Luke Mahler received this year’s Fisher Award, given by the Society for the Study of Evolution for the best paper emanating from a Ph.D. thesis published in Evolution in the preceding year. Mahler asked “what is the trigger for adaptive radiation?” and answered, “ecological opportunity”: a wealth of evolutionarily accessible resources (from Schluter). This leads to the prediction that the pace of adaptive radiation is regulated by competition, and is thus diversity-dependent. This hypothesis has been tested greatly in recent years by seeing if the rate of species diversification decreases through time as a clade radiates. But, Mahler argued, counting species is not enough—rather, we need to focus on patterns of diversification in adaptive traits.

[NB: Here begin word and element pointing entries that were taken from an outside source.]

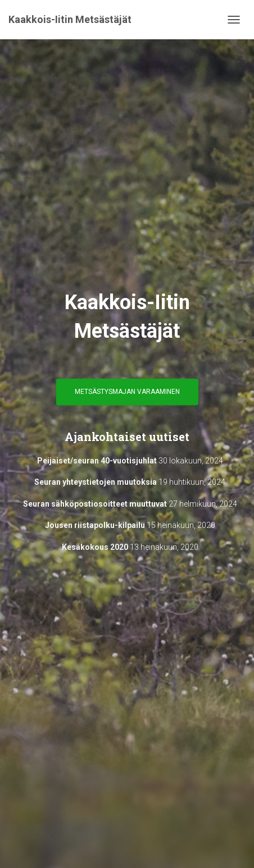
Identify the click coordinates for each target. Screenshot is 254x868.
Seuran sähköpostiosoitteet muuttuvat (95, 504)
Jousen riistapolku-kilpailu (95, 525)
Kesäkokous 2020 (95, 547)
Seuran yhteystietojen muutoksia (96, 482)
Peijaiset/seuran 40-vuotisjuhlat (97, 461)
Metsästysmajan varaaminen (127, 392)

Focusing on Greater Antillean anoles, Mahler asked whether rates of ecomorphological diversification decline as the number of species on an island increases. Testing this hypothesis requires estimating historical ecological opportunity (EO) by inferring ancestral species richness on an island and estimating rates of morphological evolution at ancestral nodes and how they changed as a function EO. To do this, Mahler and co-author Liam Revell developed at maximum likelihood approach to infer ancestral states incorporating uncertainty on the reconstruction of ancestral biogeographic locations.
The result is strong support for the ecological opportunity model. Rates of ecomorphological evolution are high early in anole radiation, but decline with increasing species richness.